- Born: 13 May 1891 Altfelde, West Prussia
- Died: 19 April 1982 (aged 90) Reutlingen
- Education: University of Jena, University of Königsberg
- Scientific career
- Fields: Paleontology
- Workplaces: University of Tübingen

= Alfred Eisenack =

German paleontologist

Alfred Eisenack (born 13 May 1891 in Altfelde, West Prussia, died 19 April 1982 in Reutlingen) was a German paleontologist. He was a pioneer of micropaleontology and palynology. His botanical and mycological author abbreviation is "Eisenack".
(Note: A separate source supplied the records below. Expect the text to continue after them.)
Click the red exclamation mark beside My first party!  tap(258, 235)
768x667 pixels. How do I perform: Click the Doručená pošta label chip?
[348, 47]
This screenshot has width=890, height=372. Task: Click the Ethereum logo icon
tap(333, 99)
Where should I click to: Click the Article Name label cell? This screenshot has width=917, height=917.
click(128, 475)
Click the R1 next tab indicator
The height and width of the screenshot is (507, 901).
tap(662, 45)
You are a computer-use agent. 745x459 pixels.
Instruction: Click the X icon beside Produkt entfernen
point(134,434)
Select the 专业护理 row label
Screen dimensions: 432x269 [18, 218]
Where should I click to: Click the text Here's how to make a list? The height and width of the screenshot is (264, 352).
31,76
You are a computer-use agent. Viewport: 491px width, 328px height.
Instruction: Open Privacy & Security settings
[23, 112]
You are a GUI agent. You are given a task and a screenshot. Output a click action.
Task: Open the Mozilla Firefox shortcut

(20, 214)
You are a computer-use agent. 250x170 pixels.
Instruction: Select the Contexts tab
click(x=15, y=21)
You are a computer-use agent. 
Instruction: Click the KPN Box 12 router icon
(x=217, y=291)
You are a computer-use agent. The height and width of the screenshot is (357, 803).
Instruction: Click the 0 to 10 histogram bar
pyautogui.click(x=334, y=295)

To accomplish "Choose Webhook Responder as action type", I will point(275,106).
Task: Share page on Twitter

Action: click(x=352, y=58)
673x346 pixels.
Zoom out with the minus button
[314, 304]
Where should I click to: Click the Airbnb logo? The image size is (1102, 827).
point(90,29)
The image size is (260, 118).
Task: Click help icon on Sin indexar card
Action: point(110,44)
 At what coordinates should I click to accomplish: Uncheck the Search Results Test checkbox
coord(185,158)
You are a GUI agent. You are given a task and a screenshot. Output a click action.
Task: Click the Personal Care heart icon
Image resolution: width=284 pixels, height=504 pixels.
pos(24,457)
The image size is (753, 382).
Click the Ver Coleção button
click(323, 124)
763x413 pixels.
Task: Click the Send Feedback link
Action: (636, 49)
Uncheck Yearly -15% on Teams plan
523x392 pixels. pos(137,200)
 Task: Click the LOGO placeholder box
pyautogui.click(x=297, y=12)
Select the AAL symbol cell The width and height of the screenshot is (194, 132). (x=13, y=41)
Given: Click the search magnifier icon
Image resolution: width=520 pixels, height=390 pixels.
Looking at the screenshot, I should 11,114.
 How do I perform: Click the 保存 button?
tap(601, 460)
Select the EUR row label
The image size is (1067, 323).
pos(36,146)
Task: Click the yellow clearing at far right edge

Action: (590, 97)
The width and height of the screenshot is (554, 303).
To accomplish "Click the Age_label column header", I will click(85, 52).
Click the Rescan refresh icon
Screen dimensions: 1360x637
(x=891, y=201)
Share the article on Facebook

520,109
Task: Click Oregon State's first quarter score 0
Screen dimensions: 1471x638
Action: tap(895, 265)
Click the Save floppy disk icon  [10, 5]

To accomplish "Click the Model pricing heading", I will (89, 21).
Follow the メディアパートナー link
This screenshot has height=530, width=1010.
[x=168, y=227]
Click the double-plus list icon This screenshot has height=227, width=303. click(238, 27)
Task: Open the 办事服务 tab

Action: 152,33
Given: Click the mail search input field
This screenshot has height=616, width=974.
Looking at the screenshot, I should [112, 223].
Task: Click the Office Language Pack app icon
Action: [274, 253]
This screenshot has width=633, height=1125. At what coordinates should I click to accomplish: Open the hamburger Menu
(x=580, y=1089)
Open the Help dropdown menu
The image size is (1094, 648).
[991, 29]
Eisenack took his photographs using a Leitz monocular microscope, to which he attached a box camera fashioned from a biscuit tin and furnished with glass negatives.
He first described chitinozoans and many species of acritarchs, dinoflagellate cysts and graptolites.
In 1973 he became an honorary member of the Paleontological Society.

==Biography==
Eisenack went to school in Elbing and graduated in 1911 at the University of Jena and in 1913 at the University of Königsberg and began a Ph.D. thesis with Sven Tornquist about the stratigraphy of the Portlandium on Garda Lake. He was not able to finish, as his studies were interrupted by the First World War. He volunteered, and after the Battle of Łódź he was taken as a prisoner of war by the Russian army to Chita in Siberia. There he was able to improve the skills of other captive geologists (including Pontoppidan). Eisenack's return was delayed even after the Armistice. Later on he had fond memories of this time. In 1920 he worked for a time as a chemist, and returned by ship via Vladivostok to Germany.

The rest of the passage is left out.